▸ What needs to be done
Restate word for word the lines of the entries below, starting with the line that holds "Terms of Service (58, 2205)" and ending with the line that holds "(604) 294-3911 (318, 2301)", and no others.

▸ Data section
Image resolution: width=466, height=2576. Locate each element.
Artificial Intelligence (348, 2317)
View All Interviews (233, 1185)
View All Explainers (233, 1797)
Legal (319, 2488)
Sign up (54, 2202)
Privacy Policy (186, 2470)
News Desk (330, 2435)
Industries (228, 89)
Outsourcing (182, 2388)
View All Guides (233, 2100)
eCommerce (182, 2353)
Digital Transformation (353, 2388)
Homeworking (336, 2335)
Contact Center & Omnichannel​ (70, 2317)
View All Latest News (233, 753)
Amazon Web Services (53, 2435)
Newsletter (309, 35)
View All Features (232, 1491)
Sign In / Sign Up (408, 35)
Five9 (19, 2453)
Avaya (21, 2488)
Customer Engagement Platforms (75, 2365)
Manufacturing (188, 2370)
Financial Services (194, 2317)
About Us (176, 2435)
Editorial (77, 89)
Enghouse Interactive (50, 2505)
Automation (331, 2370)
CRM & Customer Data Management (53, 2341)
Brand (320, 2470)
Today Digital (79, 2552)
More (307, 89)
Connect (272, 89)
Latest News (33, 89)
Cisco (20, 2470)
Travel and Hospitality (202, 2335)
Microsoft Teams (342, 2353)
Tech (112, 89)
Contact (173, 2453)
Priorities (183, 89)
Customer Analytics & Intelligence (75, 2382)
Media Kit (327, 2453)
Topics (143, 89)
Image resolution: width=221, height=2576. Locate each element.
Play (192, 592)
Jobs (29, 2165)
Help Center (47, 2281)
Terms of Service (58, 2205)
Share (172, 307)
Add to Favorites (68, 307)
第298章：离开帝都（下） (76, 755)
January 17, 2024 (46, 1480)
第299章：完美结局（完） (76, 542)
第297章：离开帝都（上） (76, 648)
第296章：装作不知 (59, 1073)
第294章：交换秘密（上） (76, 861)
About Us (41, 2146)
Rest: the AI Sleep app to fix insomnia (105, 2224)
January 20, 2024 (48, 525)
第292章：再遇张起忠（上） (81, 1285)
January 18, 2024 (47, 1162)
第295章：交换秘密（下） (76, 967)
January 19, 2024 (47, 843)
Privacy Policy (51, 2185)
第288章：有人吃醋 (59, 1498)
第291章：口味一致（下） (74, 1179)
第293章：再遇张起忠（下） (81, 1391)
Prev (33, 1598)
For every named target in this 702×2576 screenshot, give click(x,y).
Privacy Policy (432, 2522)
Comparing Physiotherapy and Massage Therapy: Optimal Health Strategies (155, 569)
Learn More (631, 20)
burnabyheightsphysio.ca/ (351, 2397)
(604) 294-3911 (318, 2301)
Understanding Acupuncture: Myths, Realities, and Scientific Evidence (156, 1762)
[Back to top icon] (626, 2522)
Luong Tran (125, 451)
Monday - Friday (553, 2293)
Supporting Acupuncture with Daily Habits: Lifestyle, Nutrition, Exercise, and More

▸ Exercise solution
Terms of Service (58, 2205)
Share (172, 307)
Add to Favorites (68, 307)
第298章：离开帝都（下） (76, 755)
January 17, 2024 (46, 1480)
第299章：完美结局（完） (76, 542)
第297章：离开帝都（上） (76, 648)
第296章：装作不知 (59, 1073)
第294章：交换秘密（上） (76, 861)
About Us (41, 2146)
Rest: the AI Sleep app to fix insomnia (105, 2224)
January 20, 2024 (48, 525)
第292章：再遇张起忠（上） (81, 1285)
January 18, 2024 (47, 1162)
第295章：交换秘密（下） (76, 967)
January 19, 2024 (47, 843)
Privacy Policy (51, 2185)
第288章：有人吃醋 (59, 1498)
第291章：口味一致（下） (74, 1179)
第293章：再遇张起忠（下） (81, 1391)
Prev (33, 1598)
For every named target in this 702×2576 screenshot, give click(x,y).
Privacy Policy (432, 2522)
Comparing Physiotherapy and Massage Therapy: Optimal Health Strategies (155, 569)
Learn More (631, 20)
burnabyheightsphysio.ca/ (351, 2397)
(604) 294-3911 (318, 2301)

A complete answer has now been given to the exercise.